[Data records]
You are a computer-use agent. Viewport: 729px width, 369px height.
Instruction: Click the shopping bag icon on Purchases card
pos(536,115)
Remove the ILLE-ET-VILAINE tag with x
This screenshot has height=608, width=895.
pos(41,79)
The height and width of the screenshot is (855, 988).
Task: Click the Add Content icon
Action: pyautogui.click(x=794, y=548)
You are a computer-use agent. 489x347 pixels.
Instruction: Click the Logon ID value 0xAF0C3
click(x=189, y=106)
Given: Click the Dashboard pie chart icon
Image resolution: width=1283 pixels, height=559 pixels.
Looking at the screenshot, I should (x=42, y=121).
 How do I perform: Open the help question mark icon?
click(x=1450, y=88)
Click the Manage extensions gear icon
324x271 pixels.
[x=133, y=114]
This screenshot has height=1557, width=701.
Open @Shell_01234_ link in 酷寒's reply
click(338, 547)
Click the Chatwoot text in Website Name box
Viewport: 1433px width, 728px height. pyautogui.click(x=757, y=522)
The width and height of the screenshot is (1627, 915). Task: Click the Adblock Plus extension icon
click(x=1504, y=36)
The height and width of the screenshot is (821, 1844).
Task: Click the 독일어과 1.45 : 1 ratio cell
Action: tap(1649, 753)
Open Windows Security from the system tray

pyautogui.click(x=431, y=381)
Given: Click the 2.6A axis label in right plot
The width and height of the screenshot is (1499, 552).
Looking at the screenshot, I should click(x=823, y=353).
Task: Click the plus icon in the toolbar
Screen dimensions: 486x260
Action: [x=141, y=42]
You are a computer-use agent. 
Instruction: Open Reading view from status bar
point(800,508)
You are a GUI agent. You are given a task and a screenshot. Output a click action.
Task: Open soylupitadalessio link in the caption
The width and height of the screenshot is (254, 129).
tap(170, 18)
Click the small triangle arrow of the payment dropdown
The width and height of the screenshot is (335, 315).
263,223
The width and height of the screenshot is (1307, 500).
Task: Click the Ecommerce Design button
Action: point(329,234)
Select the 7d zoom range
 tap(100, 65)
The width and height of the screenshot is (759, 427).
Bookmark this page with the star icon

§ **GIVEN INSTRUCTION**
Please copy out all of the data above, switching "computer-use agent" to "screen-control agent" wherever it occurs and changing nothing else.

§ **OUTPUT BELOW**
You are a screen-control agent. Viewport: 729px width, 369px height.
Instruction: Click the shopping bag icon on Purchases card
pos(536,115)
Remove the ILLE-ET-VILAINE tag with x
This screenshot has height=608, width=895.
pos(41,79)
The height and width of the screenshot is (855, 988).
Task: Click the Add Content icon
Action: pyautogui.click(x=794, y=548)
You are a screen-control agent. 489x347 pixels.
Instruction: Click the Logon ID value 0xAF0C3
click(x=189, y=106)
Given: Click the Dashboard pie chart icon
Image resolution: width=1283 pixels, height=559 pixels.
Looking at the screenshot, I should (x=42, y=121).
 How do I perform: Open the help question mark icon?
click(x=1450, y=88)
Click the Manage extensions gear icon
324x271 pixels.
[x=133, y=114]
This screenshot has height=1557, width=701.
Open @Shell_01234_ link in 酷寒's reply
click(338, 547)
Click the Chatwoot text in Website Name box
Viewport: 1433px width, 728px height. pyautogui.click(x=757, y=522)
The width and height of the screenshot is (1627, 915). Task: Click the Adblock Plus extension icon
click(x=1504, y=36)
The height and width of the screenshot is (821, 1844).
Task: Click the 독일어과 1.45 : 1 ratio cell
Action: tap(1649, 753)
Open Windows Security from the system tray

pyautogui.click(x=431, y=381)
Given: Click the 2.6A axis label in right plot
The width and height of the screenshot is (1499, 552).
Looking at the screenshot, I should click(x=823, y=353).
Task: Click the plus icon in the toolbar
Screen dimensions: 486x260
Action: [x=141, y=42]
You are a screen-control agent. 
Instruction: Open Reading view from status bar
point(800,508)
You are a GUI agent. You are given a task and a screenshot. Output a click action.
Task: Open soylupitadalessio link in the caption
The width and height of the screenshot is (254, 129).
tap(170, 18)
Click the small triangle arrow of the payment dropdown
The width and height of the screenshot is (335, 315).
263,223
The width and height of the screenshot is (1307, 500).
Task: Click the Ecommerce Design button
Action: point(329,234)
Select the 7d zoom range
 tap(100, 65)
The width and height of the screenshot is (759, 427).
Bookmark this page with the star icon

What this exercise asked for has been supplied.